6. The “Released Parties and their agents,” as used in this Release, means each of the Released Parties, their subsidiaries, affiliated or related corporations or associations, their predecessors, successors, and assigns, and the directors, officers, managers, supervisors, employees, representatives, servants, agents, and attorneys of the entities above described, and all persons acting through, under or in concert with any of them.

7. The Executive agrees to refrain from making any disparaging remarks concerning the Released Parties or their agents. The Released Parties agree to refrain from providing any information to third parties other than confirming dates of employment and job title, unless the Executive gives the Released Parties written authorization to release other information or as otherwise required by law.
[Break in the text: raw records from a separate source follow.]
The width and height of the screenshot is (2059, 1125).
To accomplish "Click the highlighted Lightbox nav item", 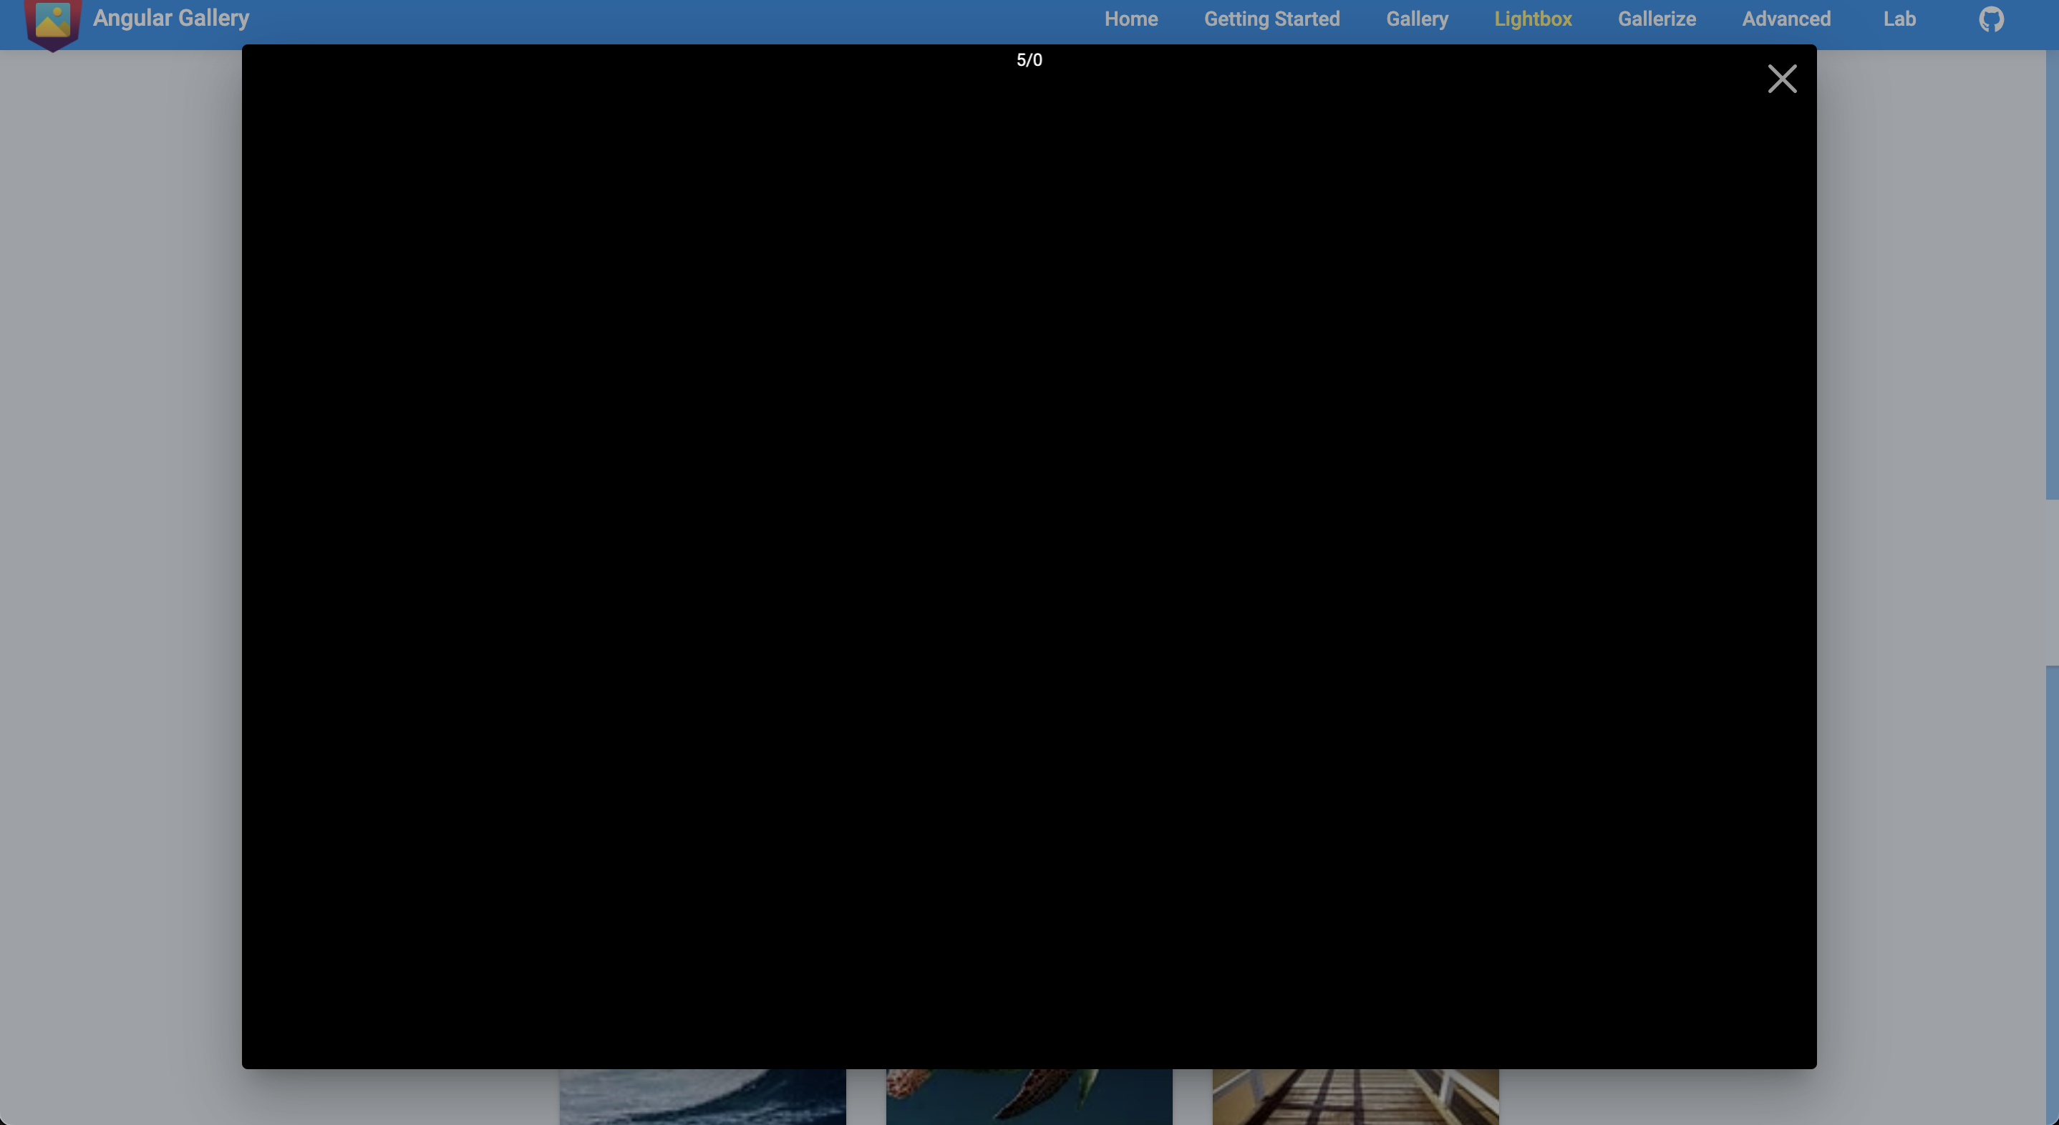I will (1533, 18).
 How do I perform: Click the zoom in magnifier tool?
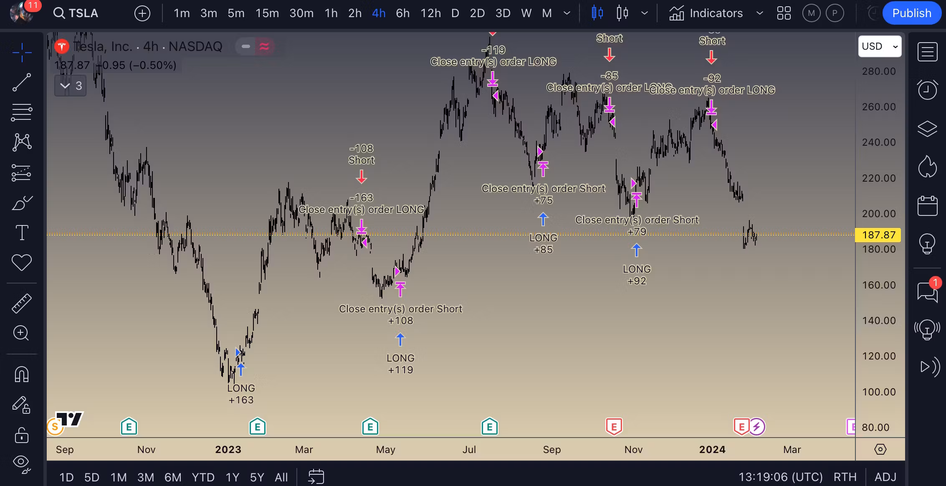(21, 333)
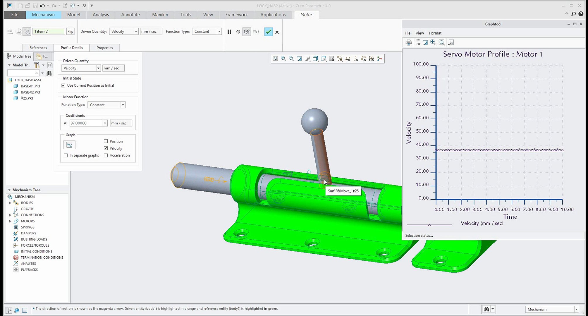Click the Flip button
This screenshot has height=316, width=588.
(x=70, y=31)
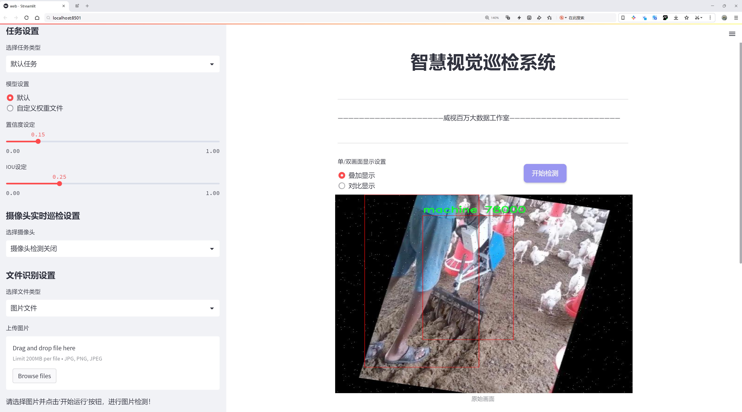Bookmark this page with the star icon
742x412 pixels.
tap(686, 18)
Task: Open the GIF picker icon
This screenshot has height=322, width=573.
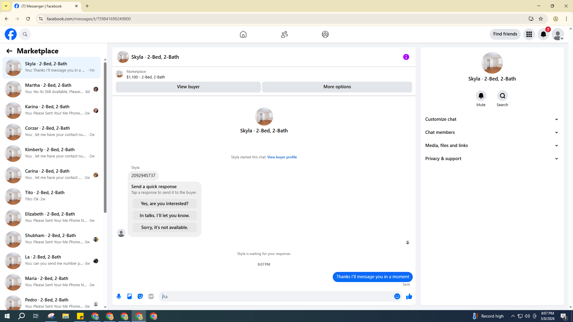Action: pos(151,296)
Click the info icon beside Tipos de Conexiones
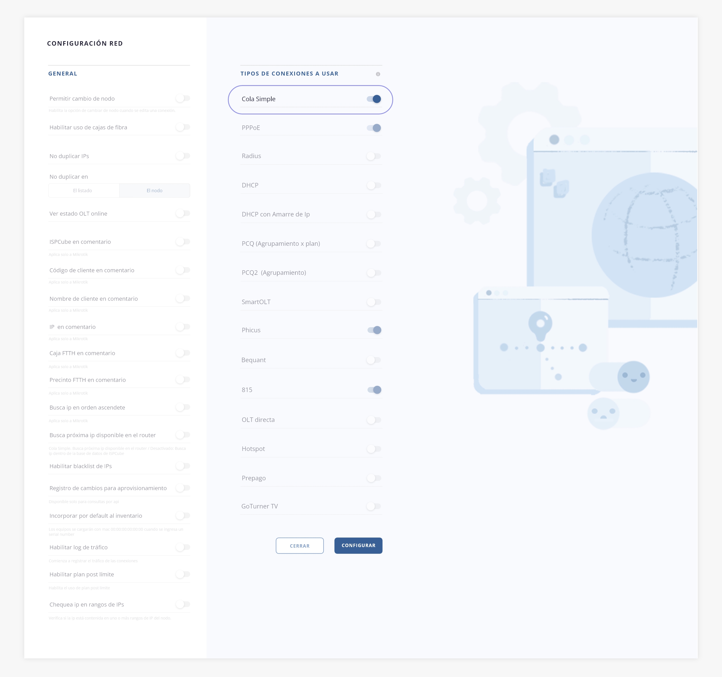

With respect to the Released Parties, this restriction pertains only to official communications made by the Released Parties’ directors and/or officers and not to unauthorized communications by the Released Parties’ employees or agents. This restriction will not bar the Released Parties from disclosing the Release as a defense or bar to any claim made by the Executive in derogation of this Release.

PLEASE READ CAREFULLY BEFORE SIGNING. EXCEPT AS EXPRESSLY PROVIDED IN PARAGRAPH 1 ABOVE, THIS RELEASE CONTAINS A RELEASE AND DISCHARGE OF ALL KNOWN AND UNKNOWN CLAIMS AGAINST THE RELEASED PARTIES AND THEIR AGENTS EXCEPT THOSE RELATING TO THE ENFORCEMENT OF THIS RELEASE OR THOSE ARISING AFTER THE EFFECTIVE DATE OF THIS RELEASE.